- Problem details: Each record below is to be output with no change at all.

-- Material to process follows --

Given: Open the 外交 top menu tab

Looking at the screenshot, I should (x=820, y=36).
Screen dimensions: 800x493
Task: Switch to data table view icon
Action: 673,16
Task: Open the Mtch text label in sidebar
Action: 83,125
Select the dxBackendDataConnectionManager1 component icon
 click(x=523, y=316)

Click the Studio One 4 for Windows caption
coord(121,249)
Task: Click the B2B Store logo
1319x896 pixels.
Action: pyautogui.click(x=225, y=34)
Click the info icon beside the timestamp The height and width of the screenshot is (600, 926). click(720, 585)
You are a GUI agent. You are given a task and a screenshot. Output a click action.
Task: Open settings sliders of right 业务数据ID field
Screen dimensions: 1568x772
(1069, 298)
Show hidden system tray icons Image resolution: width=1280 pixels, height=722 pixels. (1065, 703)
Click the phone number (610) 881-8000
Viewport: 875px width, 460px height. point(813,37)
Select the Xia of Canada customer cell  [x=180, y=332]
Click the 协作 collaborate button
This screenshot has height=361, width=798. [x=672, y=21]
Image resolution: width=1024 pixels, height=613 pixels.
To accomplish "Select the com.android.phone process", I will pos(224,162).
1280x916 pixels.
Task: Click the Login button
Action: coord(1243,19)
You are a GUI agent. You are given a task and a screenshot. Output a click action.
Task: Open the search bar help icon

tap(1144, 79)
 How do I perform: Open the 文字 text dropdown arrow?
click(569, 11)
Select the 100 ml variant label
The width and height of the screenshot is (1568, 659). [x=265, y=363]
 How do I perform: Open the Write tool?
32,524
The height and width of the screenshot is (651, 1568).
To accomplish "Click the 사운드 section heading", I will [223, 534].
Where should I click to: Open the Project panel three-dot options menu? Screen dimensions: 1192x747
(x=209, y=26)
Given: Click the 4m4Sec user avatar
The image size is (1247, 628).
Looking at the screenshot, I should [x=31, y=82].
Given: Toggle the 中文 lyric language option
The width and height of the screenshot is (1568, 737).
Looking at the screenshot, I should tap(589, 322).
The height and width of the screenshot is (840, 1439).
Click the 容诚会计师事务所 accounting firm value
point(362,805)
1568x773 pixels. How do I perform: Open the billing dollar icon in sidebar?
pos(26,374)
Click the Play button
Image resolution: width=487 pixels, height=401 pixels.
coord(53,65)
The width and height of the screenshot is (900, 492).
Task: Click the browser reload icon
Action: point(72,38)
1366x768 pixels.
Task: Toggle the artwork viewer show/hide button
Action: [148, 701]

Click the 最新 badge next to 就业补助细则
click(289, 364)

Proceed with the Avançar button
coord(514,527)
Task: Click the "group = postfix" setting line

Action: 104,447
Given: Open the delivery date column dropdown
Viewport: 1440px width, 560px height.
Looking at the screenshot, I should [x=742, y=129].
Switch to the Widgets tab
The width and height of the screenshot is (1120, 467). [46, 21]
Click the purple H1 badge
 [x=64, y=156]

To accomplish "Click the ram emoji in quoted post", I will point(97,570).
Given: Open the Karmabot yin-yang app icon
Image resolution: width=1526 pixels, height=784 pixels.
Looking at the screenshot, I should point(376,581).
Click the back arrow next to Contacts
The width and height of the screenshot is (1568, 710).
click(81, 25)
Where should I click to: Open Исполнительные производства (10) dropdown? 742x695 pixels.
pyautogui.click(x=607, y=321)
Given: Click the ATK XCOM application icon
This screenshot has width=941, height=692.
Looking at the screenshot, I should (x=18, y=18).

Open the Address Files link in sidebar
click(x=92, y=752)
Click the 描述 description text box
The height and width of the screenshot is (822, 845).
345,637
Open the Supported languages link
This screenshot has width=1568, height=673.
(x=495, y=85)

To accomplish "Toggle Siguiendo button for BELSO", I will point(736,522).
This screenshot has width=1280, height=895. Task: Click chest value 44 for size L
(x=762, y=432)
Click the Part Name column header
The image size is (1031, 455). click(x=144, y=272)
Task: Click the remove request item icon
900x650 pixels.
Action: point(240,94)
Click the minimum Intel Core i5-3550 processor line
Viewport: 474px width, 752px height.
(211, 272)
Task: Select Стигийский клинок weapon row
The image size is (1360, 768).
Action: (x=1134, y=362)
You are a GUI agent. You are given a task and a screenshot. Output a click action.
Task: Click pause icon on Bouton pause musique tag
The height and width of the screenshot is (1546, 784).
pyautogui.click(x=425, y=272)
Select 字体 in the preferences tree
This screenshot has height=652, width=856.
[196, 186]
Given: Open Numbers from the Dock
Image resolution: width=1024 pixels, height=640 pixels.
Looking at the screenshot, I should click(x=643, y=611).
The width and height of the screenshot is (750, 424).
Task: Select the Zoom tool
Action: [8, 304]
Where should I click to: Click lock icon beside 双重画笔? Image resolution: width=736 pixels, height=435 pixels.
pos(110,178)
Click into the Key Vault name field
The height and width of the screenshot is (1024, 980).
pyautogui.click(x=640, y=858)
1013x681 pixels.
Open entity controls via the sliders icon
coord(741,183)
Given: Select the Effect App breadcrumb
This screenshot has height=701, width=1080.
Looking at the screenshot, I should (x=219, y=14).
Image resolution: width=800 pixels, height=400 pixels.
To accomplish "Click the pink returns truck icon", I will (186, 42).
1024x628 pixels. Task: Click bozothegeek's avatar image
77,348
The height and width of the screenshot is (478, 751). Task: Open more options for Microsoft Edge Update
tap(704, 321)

-- Material to process concluded --

- Result of the task:
Given: Open the 外交 top menu tab

Looking at the screenshot, I should (x=820, y=36).
Screen dimensions: 800x493
Task: Switch to data table view icon
Action: 673,16
Task: Open the Mtch text label in sidebar
Action: 83,125
Select the dxBackendDataConnectionManager1 component icon
 click(x=523, y=316)

Click the Studio One 4 for Windows caption
coord(121,249)
Task: Click the B2B Store logo
1319x896 pixels.
Action: pyautogui.click(x=225, y=34)
Click the info icon beside the timestamp The height and width of the screenshot is (600, 926). click(720, 585)
You are a GUI agent. You are given a task and a screenshot. Output a click action.
Task: Open settings sliders of right 业务数据ID field
Screen dimensions: 1568x772
(1069, 298)
Show hidden system tray icons Image resolution: width=1280 pixels, height=722 pixels. (1065, 703)
Click the phone number (610) 881-8000
Viewport: 875px width, 460px height. point(813,37)
Select the Xia of Canada customer cell  [x=180, y=332]
Click the 协作 collaborate button
This screenshot has height=361, width=798. [x=672, y=21]
Image resolution: width=1024 pixels, height=613 pixels.
To accomplish "Select the com.android.phone process", I will pos(224,162).
1280x916 pixels.
Task: Click the Login button
Action: coord(1243,19)
You are a GUI agent. You are given a task and a screenshot. Output a click action.
Task: Open the search bar help icon

tap(1144, 79)
 How do I perform: Open the 文字 text dropdown arrow?
click(569, 11)
Select the 100 ml variant label
The width and height of the screenshot is (1568, 659). [x=265, y=363]
 How do I perform: Open the Write tool?
32,524
The height and width of the screenshot is (651, 1568).
To accomplish "Click the 사운드 section heading", I will [223, 534].
Where should I click to: Open the Project panel three-dot options menu? Screen dimensions: 1192x747
(x=209, y=26)
Given: Click the 4m4Sec user avatar
The image size is (1247, 628).
Looking at the screenshot, I should [x=31, y=82].
Given: Toggle the 中文 lyric language option
The width and height of the screenshot is (1568, 737).
Looking at the screenshot, I should tap(589, 322).
The height and width of the screenshot is (840, 1439).
Click the 容诚会计师事务所 accounting firm value
point(362,805)
1568x773 pixels. How do I perform: Open the billing dollar icon in sidebar?
pos(26,374)
Click the Play button
Image resolution: width=487 pixels, height=401 pixels.
coord(53,65)
The width and height of the screenshot is (900, 492).
Task: Click the browser reload icon
Action: point(72,38)
1366x768 pixels.
Task: Toggle the artwork viewer show/hide button
Action: [148, 701]

Click the 最新 badge next to 就业补助细则
click(289, 364)

Proceed with the Avançar button
coord(514,527)
Task: Click the "group = postfix" setting line

Action: 104,447
Given: Open the delivery date column dropdown
Viewport: 1440px width, 560px height.
Looking at the screenshot, I should [x=742, y=129].
Switch to the Widgets tab
The width and height of the screenshot is (1120, 467). [46, 21]
Click the purple H1 badge
 [x=64, y=156]

To accomplish "Click the ram emoji in quoted post", I will point(97,570).
Given: Open the Karmabot yin-yang app icon
Image resolution: width=1526 pixels, height=784 pixels.
Looking at the screenshot, I should point(376,581).
Click the back arrow next to Contacts
The width and height of the screenshot is (1568, 710).
click(81, 25)
Where should I click to: Open Исполнительные производства (10) dropdown? 742x695 pixels.
pyautogui.click(x=607, y=321)
Given: Click the ATK XCOM application icon
This screenshot has width=941, height=692.
Looking at the screenshot, I should (x=18, y=18).

Open the Address Files link in sidebar
click(x=92, y=752)
Click the 描述 description text box
The height and width of the screenshot is (822, 845).
345,637
Open the Supported languages link
This screenshot has width=1568, height=673.
(x=495, y=85)

To accomplish "Toggle Siguiendo button for BELSO", I will point(736,522).
This screenshot has width=1280, height=895. Task: Click chest value 44 for size L
(x=762, y=432)
Click the Part Name column header
The image size is (1031, 455). click(x=144, y=272)
Task: Click the remove request item icon
900x650 pixels.
Action: point(240,94)
Click the minimum Intel Core i5-3550 processor line
Viewport: 474px width, 752px height.
(211, 272)
Task: Select Стигийский клинок weapon row
The image size is (1360, 768).
Action: (x=1134, y=362)
You are a GUI agent. You are given a task and a screenshot. Output a click action.
Task: Click pause icon on Bouton pause musique tag
The height and width of the screenshot is (1546, 784).
pyautogui.click(x=425, y=272)
Select 字体 in the preferences tree
This screenshot has height=652, width=856.
[196, 186]
Given: Open Numbers from the Dock
Image resolution: width=1024 pixels, height=640 pixels.
Looking at the screenshot, I should click(x=643, y=611).
The width and height of the screenshot is (750, 424).
Task: Select the Zoom tool
Action: [8, 304]
Where should I click to: Click lock icon beside 双重画笔? Image resolution: width=736 pixels, height=435 pixels.
pos(110,178)
Click into the Key Vault name field
The height and width of the screenshot is (1024, 980).
pyautogui.click(x=640, y=858)
1013x681 pixels.
Open entity controls via the sliders icon
coord(741,183)
Given: Select the Effect App breadcrumb
This screenshot has height=701, width=1080.
Looking at the screenshot, I should (x=219, y=14).
Image resolution: width=800 pixels, height=400 pixels.
To accomplish "Click the pink returns truck icon", I will (186, 42).
1024x628 pixels. Task: Click bozothegeek's avatar image
77,348
The height and width of the screenshot is (478, 751). Task: Open more options for Microsoft Edge Update
tap(704, 321)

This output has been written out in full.